___ Listed records ___
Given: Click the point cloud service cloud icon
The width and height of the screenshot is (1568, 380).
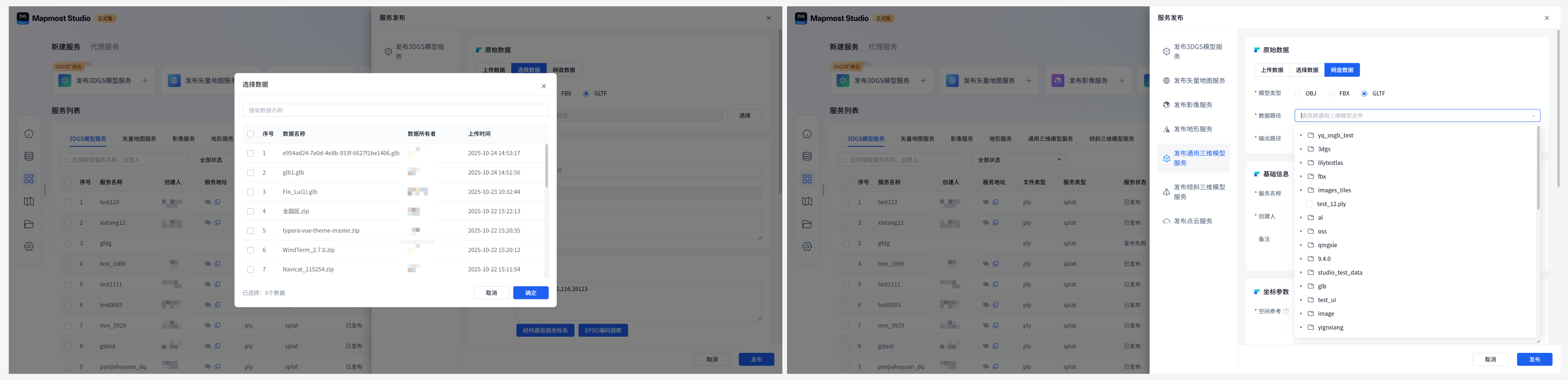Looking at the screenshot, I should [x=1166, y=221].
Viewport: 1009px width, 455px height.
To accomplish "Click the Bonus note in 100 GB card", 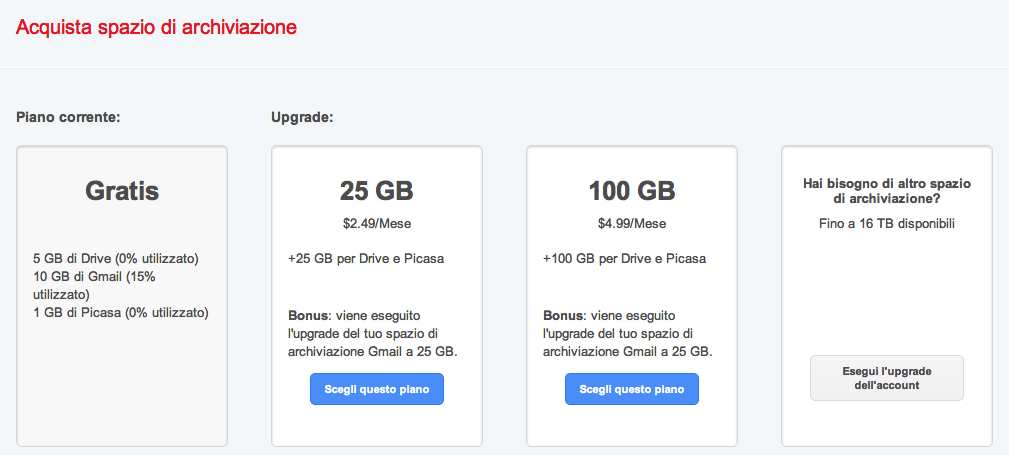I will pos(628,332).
___
___ Listed records ___
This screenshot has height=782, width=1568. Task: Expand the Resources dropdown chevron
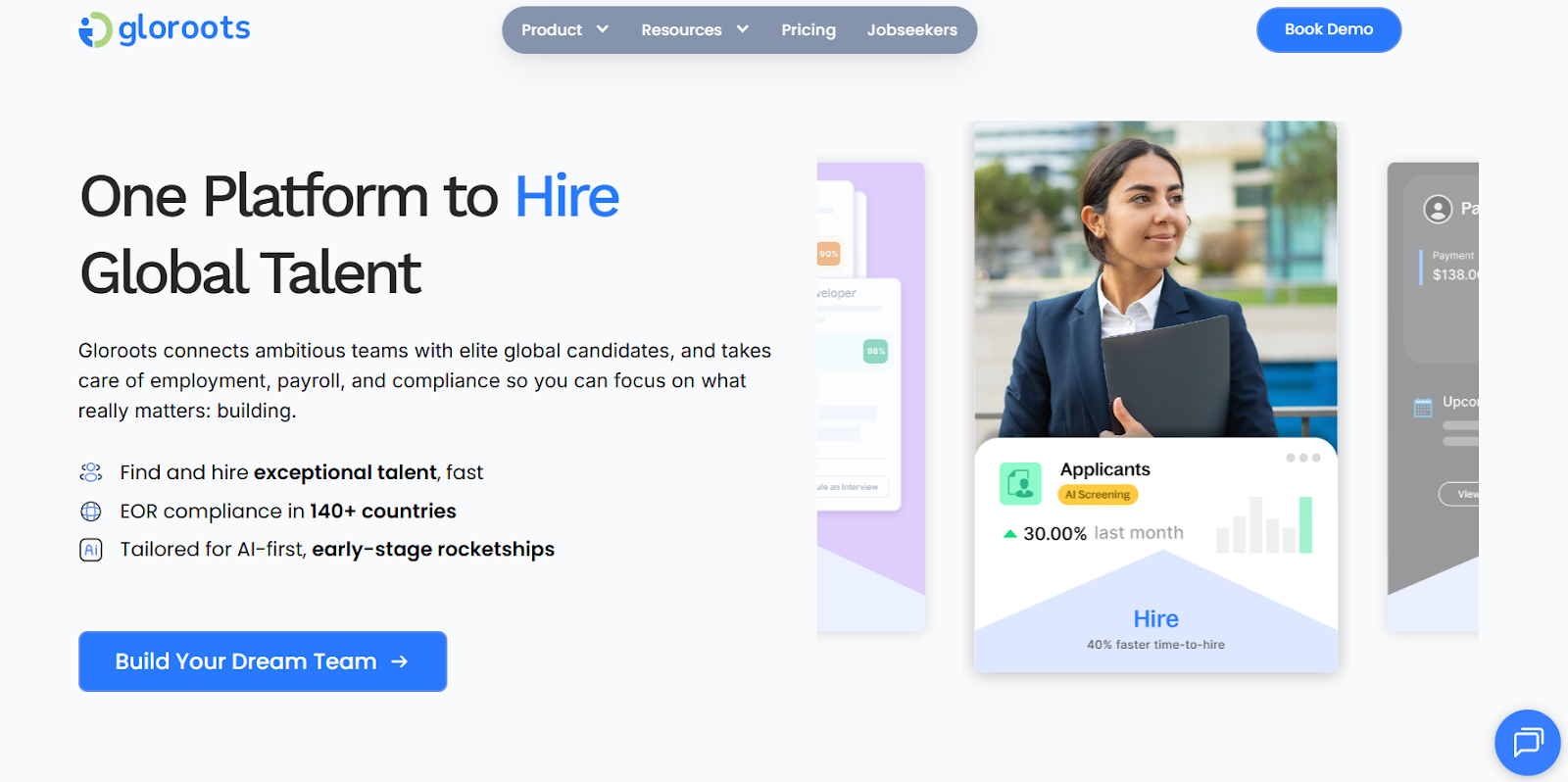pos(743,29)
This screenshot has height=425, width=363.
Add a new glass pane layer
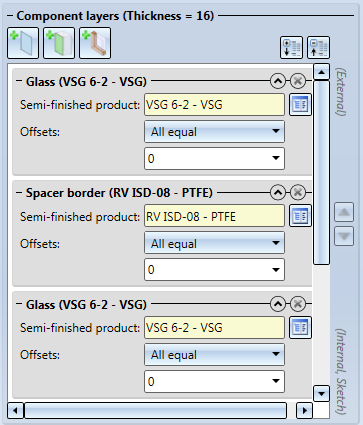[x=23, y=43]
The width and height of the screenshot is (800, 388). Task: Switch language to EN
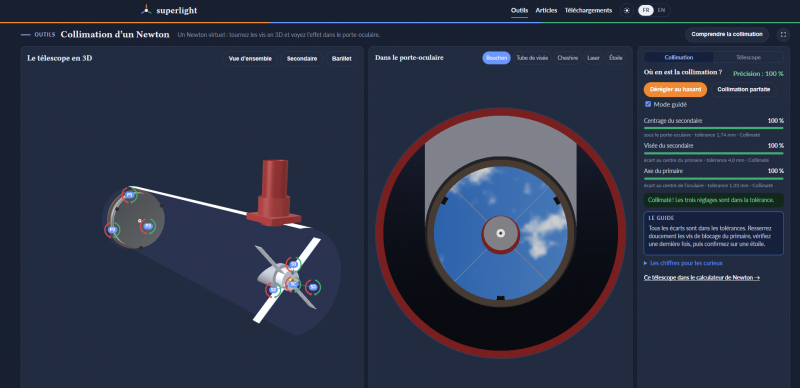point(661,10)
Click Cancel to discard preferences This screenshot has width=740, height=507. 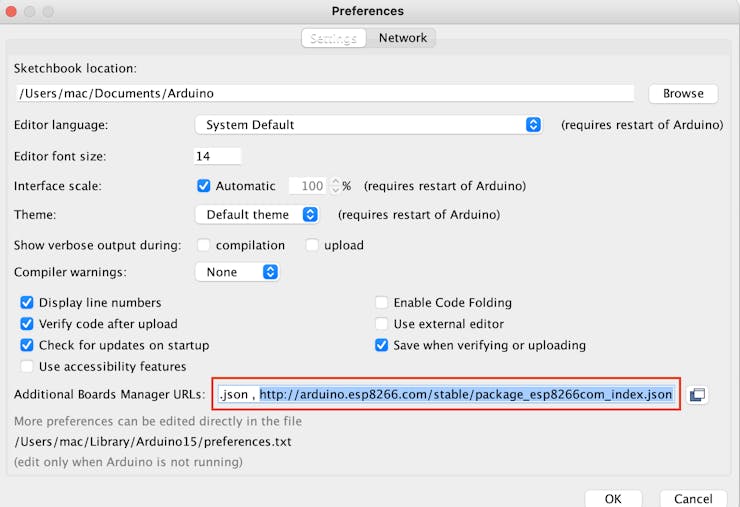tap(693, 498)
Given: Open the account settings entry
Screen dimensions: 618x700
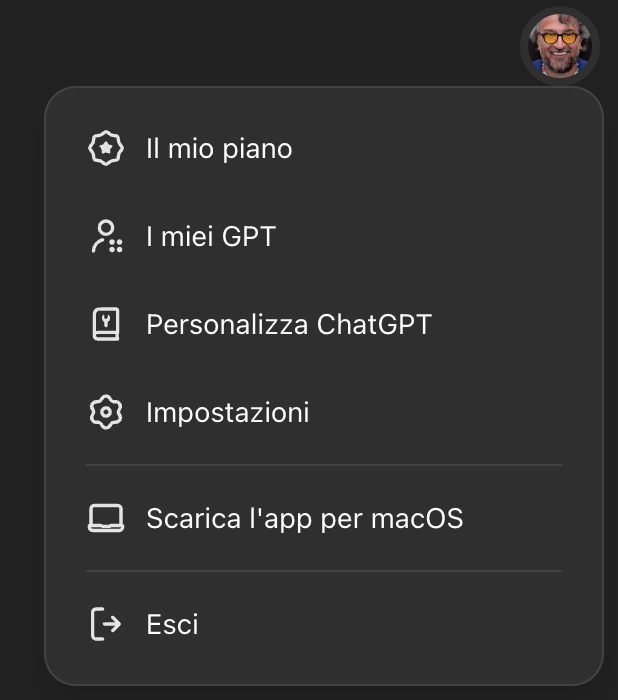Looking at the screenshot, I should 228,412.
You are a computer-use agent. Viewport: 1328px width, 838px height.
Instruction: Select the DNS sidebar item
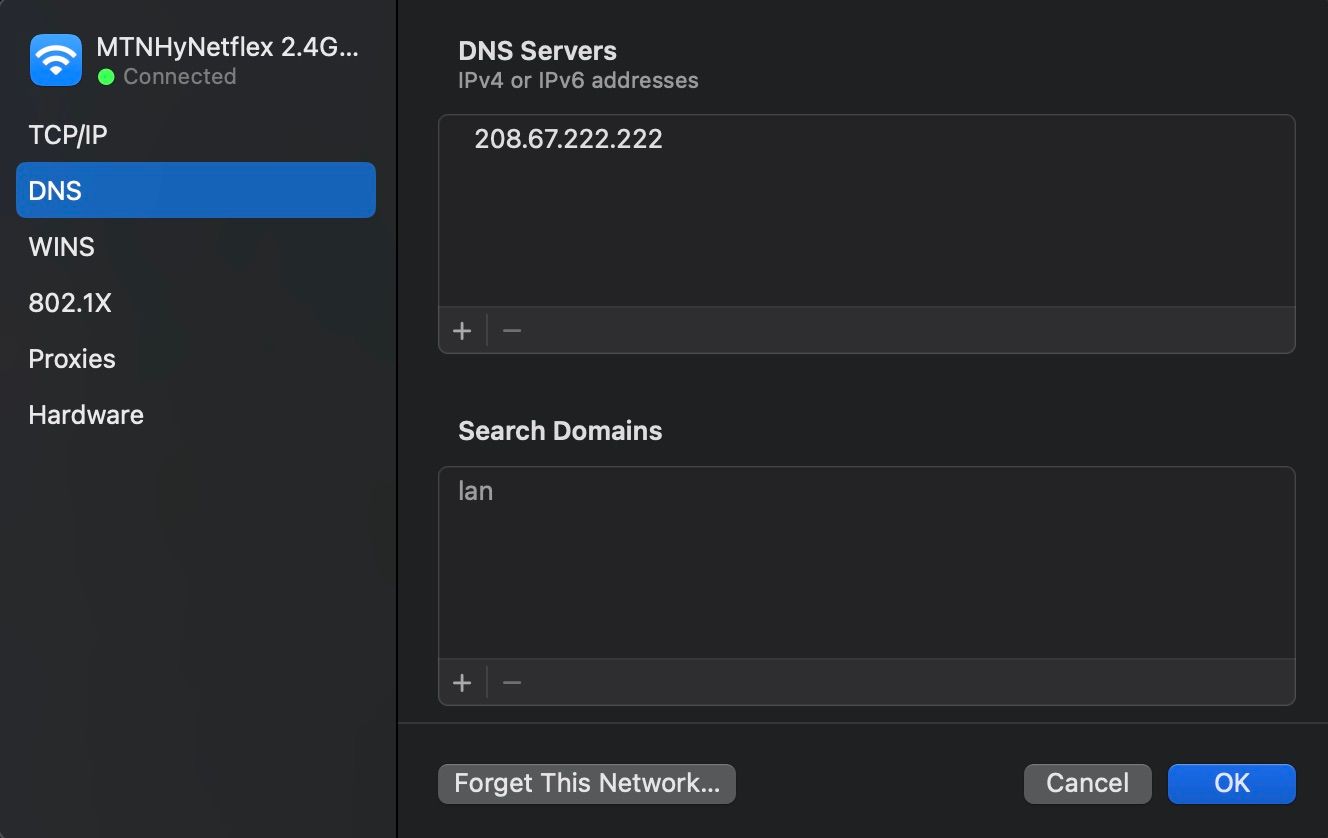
___
Task brief: Among the records, count every line where "Given" appears. Reply with the total alone.

Response: 2